* [The data]
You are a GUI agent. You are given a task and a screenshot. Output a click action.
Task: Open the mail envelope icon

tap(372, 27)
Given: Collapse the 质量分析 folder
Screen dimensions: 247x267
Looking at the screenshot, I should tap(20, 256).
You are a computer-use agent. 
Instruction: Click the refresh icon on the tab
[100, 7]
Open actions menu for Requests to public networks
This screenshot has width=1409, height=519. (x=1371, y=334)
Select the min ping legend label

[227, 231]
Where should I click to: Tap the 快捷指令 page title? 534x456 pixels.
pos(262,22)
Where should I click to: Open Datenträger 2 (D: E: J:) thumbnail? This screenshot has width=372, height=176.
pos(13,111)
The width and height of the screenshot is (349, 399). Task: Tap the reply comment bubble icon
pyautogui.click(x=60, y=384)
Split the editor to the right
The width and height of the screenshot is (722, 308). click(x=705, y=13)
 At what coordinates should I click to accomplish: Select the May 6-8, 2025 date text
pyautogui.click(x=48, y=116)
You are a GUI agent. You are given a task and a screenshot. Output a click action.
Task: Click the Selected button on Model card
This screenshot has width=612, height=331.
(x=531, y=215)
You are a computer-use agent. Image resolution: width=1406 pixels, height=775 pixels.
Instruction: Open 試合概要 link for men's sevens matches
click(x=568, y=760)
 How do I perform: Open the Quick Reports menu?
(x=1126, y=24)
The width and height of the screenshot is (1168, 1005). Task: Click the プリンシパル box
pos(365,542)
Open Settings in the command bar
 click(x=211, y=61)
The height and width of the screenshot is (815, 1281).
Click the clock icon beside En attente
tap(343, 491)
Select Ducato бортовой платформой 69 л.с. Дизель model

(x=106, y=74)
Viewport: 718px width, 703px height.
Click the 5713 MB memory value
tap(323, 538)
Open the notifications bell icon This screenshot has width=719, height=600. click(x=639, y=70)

* [Required action]
Return a copy of each line in the records above that has "computer" in it.

* [Solution for this exercise]
You are a computer-use agent. 
You are a computer-use agent. Image resolution: width=1406 pixels, height=775 pixels.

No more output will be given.